Editorial

Gartenkult

Erst kam das Wandern wieder in Mode. Jetzt ist das Gärtnern en vogue. Mindestens in den Medien sind junge Städter, die den eigenen Gemüseanbau oder das Imkern im Hinterhof entdecken, seit letztem Jahr ein Thema. Auch Laubenpieper und Schrebergärten erfahren wieder Zulauf, vor allem junge Familien entdecken den Reiz des Stücks kultivierter Natur „jenseits“ der Stein- und Glasfassaden, abseits von W-Lan und Designersofa. Es tut sich was, Gärten legen Pfade unter- und zueinander als Netz von Regionalgärten, Bauern und auch ein Lebensmittelhändler (tegut...) richten gepflanzte Gärten ein, für eine Saison vom Verbraucher zu pachten und zu beernten, der Tütensuppenhersteller Knorr verlost Stadtgemüsegärten, es gibt Modefotos auf der Roof-Top-Farm und der Saatguthändler Aries verkauft Guerilla-Gardening Samenbomben. Österreich vergibt einen Preis für City-farmer. Inzwischen mindestens acht Autoren schreiben über den Mond beim Gärtnern.

 

Gärtnern hat Konjunktur.

 

Der revolutionäre, intellektuelle Gärtnerflügel wirbt für ökosozialen Wandel durch Gärtnern, propagiert „Urban Agriculture“, etabliert interkulturelle Gärten, entwickelt Konzepte für die grüne permakulturelle Stadt von morgen, sogenannte „transition towns“, und regt damit auch Forscher und Architekten, an, die dann z. B. Salatplantagen auf Supermarktdächern planen: gebäudeintegrierte Landwirtschaft heißt das – „inFarming“. Es ist also viel Phantasie im Spiel, doch der Trend ist real.

 

Gesucht wird natürlich auch „the real thing“: Gummistiefel an und Spaten raus, nach Büro, Computer und Kommunika-tionsgefummel mal mit den Händen im Boden Erfahrungen machen mit dem Echten, für das die Natur in erster Betrachtung steht: für das, was immer ist und immer sein wird. Noch.
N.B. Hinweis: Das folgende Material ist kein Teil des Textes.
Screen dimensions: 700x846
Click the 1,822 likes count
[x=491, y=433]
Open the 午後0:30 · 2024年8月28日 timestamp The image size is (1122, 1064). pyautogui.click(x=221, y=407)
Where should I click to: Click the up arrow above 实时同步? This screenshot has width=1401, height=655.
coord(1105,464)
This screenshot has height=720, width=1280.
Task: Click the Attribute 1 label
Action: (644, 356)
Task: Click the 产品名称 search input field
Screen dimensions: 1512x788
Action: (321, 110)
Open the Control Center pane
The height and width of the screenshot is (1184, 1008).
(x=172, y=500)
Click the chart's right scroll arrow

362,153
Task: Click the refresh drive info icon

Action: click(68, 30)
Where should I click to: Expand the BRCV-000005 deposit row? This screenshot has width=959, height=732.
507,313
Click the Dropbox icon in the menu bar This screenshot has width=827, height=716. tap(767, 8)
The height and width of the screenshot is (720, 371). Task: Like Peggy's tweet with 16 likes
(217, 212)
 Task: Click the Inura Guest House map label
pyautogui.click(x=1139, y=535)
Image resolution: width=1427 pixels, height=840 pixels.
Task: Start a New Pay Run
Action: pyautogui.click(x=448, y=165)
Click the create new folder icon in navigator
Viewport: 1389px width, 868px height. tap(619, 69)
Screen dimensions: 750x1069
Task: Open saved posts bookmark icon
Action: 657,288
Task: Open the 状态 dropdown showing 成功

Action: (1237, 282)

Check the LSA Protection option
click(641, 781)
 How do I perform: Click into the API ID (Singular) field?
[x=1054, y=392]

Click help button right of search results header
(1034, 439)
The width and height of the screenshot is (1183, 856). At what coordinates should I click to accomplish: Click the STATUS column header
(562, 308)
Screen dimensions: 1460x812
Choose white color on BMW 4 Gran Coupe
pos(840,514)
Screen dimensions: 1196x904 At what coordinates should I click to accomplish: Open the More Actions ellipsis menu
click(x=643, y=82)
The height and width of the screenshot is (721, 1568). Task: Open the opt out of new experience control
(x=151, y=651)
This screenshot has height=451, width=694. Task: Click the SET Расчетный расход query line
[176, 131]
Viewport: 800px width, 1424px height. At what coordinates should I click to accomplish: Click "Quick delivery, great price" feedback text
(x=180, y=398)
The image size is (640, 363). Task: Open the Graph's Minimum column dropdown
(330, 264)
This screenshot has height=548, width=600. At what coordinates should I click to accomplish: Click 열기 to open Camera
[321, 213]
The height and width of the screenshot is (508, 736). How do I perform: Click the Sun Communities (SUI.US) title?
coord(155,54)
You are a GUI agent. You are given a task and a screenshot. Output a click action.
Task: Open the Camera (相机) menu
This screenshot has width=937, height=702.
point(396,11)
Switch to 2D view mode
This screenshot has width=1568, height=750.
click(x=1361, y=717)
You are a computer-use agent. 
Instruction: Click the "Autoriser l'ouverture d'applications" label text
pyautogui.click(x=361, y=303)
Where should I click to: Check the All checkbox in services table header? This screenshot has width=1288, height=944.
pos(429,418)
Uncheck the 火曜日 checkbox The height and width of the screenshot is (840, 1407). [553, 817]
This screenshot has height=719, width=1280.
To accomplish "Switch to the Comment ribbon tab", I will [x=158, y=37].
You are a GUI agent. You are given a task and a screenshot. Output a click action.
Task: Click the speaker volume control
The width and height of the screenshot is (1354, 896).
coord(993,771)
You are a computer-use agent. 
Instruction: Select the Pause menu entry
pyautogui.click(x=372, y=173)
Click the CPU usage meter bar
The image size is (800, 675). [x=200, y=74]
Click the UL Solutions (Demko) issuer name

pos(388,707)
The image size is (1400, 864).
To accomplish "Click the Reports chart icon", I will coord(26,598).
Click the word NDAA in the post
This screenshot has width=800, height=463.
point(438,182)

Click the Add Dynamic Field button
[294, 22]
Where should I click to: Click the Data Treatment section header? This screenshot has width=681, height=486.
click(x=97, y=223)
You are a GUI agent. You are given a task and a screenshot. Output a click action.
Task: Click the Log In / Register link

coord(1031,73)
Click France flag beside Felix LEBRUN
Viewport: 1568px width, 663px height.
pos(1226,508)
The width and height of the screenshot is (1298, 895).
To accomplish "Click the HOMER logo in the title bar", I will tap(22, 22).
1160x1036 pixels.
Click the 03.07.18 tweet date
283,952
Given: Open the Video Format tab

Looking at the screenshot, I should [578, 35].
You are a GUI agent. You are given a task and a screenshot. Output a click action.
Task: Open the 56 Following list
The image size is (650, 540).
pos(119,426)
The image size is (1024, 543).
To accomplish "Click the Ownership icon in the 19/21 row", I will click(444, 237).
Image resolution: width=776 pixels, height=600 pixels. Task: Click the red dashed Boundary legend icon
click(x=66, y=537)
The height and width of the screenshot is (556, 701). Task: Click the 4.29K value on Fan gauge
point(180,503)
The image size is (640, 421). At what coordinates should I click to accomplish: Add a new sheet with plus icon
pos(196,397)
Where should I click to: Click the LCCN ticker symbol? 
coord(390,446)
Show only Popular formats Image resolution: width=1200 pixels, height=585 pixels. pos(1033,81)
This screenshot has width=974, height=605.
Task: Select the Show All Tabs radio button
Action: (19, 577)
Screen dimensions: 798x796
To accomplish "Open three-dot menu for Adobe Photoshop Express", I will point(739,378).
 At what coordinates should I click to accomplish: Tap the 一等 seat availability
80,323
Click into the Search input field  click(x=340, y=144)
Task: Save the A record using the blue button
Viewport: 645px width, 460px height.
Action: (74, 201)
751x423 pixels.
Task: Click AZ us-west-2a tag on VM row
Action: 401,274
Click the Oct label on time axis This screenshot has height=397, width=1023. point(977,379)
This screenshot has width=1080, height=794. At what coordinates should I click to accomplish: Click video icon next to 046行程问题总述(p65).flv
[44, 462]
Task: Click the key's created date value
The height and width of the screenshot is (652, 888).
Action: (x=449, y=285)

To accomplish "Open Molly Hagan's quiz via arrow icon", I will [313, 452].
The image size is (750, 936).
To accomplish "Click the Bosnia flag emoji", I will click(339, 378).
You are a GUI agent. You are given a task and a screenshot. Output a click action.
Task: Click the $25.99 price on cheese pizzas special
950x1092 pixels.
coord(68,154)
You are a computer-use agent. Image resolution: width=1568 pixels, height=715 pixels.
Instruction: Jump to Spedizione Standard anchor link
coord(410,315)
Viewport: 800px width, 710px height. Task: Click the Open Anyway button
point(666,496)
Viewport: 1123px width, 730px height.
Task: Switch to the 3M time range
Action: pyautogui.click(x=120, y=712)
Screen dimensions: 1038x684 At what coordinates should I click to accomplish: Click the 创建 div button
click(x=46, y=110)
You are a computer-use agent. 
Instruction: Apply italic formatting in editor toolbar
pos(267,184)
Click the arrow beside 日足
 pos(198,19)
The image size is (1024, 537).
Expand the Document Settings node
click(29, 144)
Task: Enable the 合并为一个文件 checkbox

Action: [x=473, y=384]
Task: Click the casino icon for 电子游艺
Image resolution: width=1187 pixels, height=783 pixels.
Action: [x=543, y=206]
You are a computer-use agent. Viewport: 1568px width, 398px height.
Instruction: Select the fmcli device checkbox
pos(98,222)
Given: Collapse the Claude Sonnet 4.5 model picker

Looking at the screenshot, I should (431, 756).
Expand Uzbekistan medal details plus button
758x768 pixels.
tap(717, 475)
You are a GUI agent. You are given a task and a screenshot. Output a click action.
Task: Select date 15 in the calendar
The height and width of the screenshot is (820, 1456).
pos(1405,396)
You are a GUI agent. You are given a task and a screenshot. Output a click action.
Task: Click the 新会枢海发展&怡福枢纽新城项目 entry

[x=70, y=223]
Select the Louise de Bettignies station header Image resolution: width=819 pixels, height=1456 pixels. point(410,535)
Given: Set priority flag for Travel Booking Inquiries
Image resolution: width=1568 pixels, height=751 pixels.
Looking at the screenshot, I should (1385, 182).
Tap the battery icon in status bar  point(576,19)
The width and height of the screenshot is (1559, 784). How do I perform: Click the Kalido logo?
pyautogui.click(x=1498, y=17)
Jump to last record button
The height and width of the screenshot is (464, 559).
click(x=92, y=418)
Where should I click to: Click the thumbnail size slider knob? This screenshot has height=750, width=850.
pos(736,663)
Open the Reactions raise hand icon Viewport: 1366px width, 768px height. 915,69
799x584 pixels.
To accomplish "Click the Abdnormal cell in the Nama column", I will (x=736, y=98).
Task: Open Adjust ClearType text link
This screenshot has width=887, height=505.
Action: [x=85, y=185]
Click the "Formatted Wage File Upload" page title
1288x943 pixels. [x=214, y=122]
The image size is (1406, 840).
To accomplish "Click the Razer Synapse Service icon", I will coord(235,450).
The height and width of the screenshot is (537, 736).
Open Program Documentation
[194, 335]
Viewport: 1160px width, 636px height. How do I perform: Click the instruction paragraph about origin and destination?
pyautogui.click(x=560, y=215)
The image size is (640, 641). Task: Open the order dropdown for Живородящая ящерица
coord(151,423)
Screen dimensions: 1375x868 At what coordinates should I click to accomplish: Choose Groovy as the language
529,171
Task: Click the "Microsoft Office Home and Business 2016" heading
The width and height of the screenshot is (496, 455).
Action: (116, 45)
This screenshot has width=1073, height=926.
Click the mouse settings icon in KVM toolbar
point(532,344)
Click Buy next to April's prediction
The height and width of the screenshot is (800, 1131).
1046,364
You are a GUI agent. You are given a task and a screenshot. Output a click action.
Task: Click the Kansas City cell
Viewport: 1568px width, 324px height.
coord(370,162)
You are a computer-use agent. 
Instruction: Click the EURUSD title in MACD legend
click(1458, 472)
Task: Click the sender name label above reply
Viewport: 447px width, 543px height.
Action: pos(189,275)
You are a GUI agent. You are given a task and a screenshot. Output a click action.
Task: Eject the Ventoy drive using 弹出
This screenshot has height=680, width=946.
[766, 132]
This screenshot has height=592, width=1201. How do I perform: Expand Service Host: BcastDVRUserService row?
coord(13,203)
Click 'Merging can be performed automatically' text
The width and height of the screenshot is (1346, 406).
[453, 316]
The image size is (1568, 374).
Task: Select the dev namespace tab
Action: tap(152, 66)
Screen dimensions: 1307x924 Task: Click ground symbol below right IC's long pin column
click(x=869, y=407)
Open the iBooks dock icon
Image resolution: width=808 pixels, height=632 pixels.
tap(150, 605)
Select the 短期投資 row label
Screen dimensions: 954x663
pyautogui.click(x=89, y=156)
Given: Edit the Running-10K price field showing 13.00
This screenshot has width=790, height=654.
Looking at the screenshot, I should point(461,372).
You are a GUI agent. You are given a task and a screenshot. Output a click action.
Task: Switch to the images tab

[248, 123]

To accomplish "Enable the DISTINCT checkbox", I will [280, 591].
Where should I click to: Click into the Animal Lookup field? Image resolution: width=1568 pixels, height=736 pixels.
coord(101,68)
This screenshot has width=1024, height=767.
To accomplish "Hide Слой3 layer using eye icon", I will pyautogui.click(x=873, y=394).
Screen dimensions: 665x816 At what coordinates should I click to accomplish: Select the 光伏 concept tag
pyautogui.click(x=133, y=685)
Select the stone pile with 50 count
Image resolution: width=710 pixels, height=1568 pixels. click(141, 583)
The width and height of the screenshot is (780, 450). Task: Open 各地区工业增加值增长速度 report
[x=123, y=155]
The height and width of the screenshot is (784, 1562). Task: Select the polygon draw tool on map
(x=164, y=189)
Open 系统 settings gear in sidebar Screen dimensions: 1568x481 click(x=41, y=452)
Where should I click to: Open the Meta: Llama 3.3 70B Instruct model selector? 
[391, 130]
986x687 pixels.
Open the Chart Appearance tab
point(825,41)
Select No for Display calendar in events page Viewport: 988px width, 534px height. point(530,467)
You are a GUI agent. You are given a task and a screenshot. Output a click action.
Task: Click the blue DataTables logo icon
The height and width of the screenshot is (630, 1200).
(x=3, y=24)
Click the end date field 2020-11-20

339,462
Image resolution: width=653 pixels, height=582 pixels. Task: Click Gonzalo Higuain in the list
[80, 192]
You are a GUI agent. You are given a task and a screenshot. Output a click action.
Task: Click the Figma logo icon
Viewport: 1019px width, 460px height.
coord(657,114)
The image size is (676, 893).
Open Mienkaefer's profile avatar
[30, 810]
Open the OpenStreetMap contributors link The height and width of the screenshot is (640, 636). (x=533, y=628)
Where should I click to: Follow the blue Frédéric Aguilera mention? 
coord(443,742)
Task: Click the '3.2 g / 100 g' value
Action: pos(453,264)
Pflegen und Gedeihen erleben. Abenteuer gibt es ebenfalls echte, im Mikroformat: Raupenattacke statt Würgeschlangen, Läuse-siechen statt Zombie-Seuchen, und Wühlmaus statt Godzilla, auch Spannung kann im Garten gefunden werden.

 

Der Garten steht natürlich auch für den Rückzug hinter die eigene Hecke, zumal hierzulande. Doch reift aktuell hier auf andere Art ein ökologisches Bewusstsein, das unseren biodynamischen Aktivitäten nur eher zufällig begegnet. Wie viele dieser Neu-Gärtner wissen, dass es samenfestes Saatgut gibt? Dass biodynamische Kompostpräparate den Kompost reifen helfen? Dass es Lebensmittel gibt, die bereits mit Liebe und Sorgfalt angebaut werden? Dass es Bauern und Gärtner gibt, von denen man dies Handwerk lernen kann? Hier finden wir natürlich Begeisterte, mit denen wir uns vernetzen sollten.

 

Jeder Mensch ist ein Gärtner – noch ein weiterer Aspekt gehört zum Anbau im Kleinen. Denn es sind die Kleinbauern dieser Welt und die Gärtnerinnen in und um die Städte in den armen Ländern, die befähigt werden müssen, ertragreicher und nachhaltiger anzubauen, für den Bedarf vor Ort. Nur damit als erstem Schritt kann der Hunger auf der Welt weniger werden. Im Gärtnern liegt die Zukunft.